### TASK GOAL:
Please keep to the lines below from the one with "Вакансії (255, 43)" through the one with "пошук роботи (324, 2376)", and restate them word for word, ends included.

### INFORMATION:
== Segment start ==

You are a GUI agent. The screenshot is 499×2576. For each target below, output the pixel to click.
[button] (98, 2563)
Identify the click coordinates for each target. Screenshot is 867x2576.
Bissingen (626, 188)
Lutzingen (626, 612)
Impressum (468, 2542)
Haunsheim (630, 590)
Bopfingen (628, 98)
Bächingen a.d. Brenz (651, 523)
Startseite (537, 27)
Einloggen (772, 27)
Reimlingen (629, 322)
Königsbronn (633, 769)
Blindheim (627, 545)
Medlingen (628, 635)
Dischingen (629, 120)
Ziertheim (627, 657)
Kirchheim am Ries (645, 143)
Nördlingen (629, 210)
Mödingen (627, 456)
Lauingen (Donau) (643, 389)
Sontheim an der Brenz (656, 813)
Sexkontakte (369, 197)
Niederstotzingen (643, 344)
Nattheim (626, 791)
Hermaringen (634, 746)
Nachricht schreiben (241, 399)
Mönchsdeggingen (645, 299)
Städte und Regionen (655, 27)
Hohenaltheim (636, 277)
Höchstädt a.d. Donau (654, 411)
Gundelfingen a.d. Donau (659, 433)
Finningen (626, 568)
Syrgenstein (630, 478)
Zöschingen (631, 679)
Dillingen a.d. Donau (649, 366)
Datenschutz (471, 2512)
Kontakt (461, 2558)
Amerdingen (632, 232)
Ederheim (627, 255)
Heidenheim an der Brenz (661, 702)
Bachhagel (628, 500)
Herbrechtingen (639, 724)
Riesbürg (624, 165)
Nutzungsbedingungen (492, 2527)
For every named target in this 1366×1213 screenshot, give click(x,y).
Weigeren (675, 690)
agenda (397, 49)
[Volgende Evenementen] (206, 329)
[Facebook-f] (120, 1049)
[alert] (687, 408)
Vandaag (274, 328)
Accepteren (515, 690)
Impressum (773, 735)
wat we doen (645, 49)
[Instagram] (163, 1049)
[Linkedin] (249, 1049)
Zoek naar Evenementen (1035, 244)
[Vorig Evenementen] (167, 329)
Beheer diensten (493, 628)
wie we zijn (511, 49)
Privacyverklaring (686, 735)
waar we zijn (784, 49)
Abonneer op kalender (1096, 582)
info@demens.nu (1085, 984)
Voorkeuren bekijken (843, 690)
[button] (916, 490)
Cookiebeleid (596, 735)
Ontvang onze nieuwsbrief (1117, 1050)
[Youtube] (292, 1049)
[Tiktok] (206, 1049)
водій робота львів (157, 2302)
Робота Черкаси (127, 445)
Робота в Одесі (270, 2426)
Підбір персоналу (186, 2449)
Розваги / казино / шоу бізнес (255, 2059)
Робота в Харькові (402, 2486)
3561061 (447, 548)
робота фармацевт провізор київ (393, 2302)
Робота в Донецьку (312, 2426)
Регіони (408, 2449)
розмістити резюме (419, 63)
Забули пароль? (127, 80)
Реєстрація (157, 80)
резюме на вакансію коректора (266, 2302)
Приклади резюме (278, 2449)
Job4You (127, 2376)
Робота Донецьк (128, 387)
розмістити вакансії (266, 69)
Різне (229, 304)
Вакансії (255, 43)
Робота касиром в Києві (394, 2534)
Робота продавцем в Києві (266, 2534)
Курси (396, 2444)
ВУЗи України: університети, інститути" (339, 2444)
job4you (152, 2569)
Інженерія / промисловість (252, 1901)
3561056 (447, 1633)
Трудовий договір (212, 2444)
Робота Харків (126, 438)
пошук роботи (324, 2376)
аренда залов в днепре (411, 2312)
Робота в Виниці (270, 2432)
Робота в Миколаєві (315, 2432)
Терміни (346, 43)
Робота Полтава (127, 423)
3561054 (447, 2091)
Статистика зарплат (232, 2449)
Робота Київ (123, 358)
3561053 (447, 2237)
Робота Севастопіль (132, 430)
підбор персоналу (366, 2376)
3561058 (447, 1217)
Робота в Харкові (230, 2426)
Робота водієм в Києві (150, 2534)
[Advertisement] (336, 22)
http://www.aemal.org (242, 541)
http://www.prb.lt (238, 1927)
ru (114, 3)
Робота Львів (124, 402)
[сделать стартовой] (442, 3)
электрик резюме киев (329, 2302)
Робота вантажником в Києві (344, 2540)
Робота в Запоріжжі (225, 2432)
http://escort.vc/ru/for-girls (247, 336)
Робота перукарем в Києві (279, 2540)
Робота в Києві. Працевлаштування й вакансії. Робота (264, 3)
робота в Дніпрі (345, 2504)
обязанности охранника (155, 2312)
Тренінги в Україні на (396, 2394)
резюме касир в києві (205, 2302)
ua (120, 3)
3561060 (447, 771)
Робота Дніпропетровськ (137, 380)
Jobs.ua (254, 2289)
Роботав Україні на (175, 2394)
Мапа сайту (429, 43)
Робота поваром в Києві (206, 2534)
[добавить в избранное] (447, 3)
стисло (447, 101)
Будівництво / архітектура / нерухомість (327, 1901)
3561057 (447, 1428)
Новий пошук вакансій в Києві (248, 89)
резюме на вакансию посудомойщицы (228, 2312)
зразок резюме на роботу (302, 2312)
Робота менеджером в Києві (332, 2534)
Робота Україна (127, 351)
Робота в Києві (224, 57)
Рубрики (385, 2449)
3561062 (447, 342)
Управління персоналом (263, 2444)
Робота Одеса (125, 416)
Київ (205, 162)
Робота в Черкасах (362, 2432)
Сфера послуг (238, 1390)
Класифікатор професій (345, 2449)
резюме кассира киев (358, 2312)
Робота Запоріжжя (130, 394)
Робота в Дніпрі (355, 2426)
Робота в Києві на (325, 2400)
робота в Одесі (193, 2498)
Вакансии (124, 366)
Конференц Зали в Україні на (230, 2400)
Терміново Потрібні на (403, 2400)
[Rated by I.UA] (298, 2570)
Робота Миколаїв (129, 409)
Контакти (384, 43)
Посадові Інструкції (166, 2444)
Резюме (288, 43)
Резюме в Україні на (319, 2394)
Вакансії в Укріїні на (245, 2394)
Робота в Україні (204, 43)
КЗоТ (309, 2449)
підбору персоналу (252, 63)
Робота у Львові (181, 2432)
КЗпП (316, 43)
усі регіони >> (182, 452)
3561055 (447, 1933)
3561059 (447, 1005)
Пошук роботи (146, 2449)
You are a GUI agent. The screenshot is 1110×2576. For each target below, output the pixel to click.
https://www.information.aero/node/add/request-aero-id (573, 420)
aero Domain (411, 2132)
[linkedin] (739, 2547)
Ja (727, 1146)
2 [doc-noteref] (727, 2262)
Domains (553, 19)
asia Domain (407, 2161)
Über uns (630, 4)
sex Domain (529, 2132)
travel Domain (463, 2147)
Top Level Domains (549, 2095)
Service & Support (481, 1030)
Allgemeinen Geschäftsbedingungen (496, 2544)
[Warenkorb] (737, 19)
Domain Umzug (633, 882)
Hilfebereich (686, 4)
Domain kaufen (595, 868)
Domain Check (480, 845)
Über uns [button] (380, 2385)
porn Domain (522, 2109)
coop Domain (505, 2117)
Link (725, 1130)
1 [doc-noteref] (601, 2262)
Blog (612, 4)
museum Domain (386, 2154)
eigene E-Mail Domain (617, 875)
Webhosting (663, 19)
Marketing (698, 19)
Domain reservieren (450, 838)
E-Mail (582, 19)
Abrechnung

== Segment end ==

### RESULT OF THE EXERCISE:
Вакансії (255, 43)
Робота касиром в Києві (394, 2534)
Робота продавцем в Києві (266, 2534)
Курси (396, 2444)
ВУЗи України: університети, інститути" (339, 2444)
job4you (152, 2569)
Інженерія / промисловість (252, 1901)
3561056 (447, 1633)
Трудовий договір (212, 2444)
Робота Харків (126, 438)
пошук роботи (324, 2376)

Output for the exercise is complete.